I know it sounds an awful lot like mysticism and reincarnation, but since I am currently existing and observing in a subjective way (or at least I think I am), how can I be certain that it will ever stop?

The only reason why this question matters at all is because suffering is not only possible but quite frequent according to my subjective experience and my intuition of what other possible observers might be experiencing if they do exist in the same way I do. If there were no painful qualia, or no qualia at all, nothing would really matter since there would be no change needed and no concept of suffering. I don't know how to define suffering, but I think it is a valid concept and is contained in qualia, based on my limited subjectivity.

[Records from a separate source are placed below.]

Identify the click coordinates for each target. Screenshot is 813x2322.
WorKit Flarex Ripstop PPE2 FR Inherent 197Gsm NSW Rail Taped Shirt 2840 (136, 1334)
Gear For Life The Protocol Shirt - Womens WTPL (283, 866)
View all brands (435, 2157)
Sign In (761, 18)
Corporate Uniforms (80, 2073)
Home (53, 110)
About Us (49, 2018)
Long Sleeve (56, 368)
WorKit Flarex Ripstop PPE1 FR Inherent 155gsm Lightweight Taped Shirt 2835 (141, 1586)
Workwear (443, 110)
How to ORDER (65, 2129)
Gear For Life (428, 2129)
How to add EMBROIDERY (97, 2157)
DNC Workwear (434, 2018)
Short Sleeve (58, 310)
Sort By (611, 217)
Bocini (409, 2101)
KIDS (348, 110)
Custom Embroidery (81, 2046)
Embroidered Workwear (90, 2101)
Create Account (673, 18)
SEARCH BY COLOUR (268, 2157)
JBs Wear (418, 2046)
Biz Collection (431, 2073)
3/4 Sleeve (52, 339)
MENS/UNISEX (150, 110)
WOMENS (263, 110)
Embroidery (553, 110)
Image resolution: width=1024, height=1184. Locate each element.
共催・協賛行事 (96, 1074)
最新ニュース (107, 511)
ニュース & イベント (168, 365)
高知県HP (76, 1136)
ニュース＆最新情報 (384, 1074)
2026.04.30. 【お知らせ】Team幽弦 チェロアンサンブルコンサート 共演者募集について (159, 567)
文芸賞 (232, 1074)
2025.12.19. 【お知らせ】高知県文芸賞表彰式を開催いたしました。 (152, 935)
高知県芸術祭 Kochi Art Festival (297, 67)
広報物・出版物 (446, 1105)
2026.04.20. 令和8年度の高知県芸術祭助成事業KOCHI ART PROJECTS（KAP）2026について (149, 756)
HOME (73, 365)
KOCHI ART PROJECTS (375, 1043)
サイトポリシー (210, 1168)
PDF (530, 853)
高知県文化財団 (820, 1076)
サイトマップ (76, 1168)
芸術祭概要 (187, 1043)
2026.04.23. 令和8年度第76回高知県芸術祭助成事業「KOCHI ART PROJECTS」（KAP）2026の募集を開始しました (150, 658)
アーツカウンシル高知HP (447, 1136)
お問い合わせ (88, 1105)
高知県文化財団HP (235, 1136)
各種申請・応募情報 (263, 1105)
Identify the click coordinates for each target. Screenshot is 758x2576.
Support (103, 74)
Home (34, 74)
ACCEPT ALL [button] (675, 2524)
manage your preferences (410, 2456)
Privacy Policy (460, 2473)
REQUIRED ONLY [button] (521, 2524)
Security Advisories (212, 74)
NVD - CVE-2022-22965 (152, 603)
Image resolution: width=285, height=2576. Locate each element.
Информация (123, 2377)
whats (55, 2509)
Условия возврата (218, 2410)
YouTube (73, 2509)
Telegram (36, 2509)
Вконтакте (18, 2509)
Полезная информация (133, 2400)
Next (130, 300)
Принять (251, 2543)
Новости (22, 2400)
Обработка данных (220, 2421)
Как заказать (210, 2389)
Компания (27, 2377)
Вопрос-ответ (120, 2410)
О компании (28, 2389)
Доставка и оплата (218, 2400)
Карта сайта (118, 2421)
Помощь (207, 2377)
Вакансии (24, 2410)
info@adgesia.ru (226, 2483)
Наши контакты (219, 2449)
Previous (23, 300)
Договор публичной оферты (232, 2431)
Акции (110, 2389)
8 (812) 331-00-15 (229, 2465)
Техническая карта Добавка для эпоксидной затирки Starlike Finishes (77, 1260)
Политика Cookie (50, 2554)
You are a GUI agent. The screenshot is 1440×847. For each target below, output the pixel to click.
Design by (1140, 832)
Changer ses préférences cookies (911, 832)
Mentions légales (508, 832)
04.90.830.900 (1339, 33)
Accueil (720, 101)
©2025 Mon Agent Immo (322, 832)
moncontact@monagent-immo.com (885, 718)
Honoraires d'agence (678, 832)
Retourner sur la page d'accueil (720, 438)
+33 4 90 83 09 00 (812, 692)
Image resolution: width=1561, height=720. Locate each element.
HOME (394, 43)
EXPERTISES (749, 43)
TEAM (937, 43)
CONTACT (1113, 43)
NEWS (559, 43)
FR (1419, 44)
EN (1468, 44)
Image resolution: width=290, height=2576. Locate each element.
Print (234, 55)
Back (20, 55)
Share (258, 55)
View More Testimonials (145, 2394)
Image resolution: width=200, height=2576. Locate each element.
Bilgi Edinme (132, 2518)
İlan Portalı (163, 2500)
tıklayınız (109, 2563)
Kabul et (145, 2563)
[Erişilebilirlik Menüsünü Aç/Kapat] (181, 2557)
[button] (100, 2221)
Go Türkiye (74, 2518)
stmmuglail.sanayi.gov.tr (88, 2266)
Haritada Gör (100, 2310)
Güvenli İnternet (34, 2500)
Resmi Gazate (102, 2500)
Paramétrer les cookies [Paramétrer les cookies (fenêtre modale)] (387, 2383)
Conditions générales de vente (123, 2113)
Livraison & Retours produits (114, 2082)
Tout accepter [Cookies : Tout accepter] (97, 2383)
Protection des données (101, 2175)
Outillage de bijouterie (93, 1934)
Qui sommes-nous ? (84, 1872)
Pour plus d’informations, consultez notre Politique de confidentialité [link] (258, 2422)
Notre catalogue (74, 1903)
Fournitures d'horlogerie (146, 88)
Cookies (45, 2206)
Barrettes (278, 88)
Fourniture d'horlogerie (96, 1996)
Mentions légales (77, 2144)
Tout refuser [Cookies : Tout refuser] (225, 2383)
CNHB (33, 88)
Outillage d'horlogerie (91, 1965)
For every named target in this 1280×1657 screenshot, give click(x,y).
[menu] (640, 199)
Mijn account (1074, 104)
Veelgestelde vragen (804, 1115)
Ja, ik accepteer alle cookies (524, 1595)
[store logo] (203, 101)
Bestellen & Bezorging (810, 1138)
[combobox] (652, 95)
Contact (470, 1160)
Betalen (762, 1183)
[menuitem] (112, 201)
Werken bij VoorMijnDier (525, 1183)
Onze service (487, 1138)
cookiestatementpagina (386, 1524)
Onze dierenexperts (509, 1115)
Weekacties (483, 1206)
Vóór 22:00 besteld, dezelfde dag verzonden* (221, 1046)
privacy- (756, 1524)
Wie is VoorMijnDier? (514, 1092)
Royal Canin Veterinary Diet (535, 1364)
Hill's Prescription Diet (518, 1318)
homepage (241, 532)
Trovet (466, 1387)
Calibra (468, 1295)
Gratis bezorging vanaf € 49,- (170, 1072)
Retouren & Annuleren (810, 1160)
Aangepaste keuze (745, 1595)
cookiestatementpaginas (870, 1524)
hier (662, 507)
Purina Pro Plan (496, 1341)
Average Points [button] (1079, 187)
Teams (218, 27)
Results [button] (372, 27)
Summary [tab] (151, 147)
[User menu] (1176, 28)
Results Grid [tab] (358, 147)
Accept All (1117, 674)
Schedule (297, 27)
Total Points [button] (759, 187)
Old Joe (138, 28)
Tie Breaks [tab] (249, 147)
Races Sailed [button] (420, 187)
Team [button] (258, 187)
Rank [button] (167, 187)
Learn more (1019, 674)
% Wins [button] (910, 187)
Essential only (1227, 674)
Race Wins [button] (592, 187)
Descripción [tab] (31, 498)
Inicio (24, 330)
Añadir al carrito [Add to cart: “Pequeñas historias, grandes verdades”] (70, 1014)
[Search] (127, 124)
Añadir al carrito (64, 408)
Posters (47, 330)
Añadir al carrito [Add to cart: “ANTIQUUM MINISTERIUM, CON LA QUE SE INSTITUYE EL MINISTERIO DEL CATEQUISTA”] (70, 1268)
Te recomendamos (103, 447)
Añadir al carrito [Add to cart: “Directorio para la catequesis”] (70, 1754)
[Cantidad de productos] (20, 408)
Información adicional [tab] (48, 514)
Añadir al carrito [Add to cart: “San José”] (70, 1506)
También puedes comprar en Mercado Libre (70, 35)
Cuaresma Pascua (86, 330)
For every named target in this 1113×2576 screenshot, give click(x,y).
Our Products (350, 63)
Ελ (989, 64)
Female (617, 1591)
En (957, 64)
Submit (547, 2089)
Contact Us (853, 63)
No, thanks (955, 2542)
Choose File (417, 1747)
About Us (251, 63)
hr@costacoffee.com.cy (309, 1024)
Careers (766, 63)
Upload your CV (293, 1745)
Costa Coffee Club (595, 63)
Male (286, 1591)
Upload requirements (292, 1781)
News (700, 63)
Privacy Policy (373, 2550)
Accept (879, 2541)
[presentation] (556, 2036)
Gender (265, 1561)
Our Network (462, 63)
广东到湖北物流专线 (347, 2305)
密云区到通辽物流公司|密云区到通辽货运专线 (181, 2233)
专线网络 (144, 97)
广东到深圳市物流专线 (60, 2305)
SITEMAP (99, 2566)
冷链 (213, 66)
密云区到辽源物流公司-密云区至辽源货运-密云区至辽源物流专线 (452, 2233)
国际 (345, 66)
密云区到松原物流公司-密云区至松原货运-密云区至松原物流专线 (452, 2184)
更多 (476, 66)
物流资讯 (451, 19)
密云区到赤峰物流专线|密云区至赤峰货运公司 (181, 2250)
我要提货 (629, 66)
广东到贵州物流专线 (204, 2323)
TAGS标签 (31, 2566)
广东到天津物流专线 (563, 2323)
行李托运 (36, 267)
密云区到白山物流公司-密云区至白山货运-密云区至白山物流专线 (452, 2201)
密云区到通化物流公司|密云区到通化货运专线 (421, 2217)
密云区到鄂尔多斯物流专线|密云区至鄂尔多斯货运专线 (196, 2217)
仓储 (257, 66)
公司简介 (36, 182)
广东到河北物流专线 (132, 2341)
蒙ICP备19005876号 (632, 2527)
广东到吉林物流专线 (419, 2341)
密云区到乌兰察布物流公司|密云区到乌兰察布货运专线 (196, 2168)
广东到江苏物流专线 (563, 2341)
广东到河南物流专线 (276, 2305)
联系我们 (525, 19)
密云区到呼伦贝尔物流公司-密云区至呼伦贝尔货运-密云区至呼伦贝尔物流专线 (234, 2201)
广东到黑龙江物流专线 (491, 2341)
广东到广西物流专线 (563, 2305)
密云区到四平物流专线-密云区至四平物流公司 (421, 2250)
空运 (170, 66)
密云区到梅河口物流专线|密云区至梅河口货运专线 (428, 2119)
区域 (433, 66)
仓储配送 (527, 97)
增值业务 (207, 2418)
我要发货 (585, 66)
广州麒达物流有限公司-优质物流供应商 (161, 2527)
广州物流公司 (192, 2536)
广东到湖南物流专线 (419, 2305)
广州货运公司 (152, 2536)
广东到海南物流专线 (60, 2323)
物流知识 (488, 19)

This leads to a second, more disturbing question : does suffering have a limit or is it infinite? Is there a non zero probability to enter into existence as a being that experiences potentially infinite suffering, similar to the main character in I have no mouth and I must scream? Is there no way out of existence? If the answer is no, then how would it be possible to lead a rational life, seeing as it would be a single drop in an infinite ocean?

On a more positive note, this reasoning can serve as a strong deterrent to suicide, since it would be rationally better to prolong your current and familiar existence than to potentially enter a less fortunate one with no way to predict what might happen.

Sadly, these thoughts have shown to be a significant threat to motivation and morale. I feel stuck in this logic and can't see a way out at the moment. If you can identify a flaw here, or know of a solution, then I eagerly await your reply.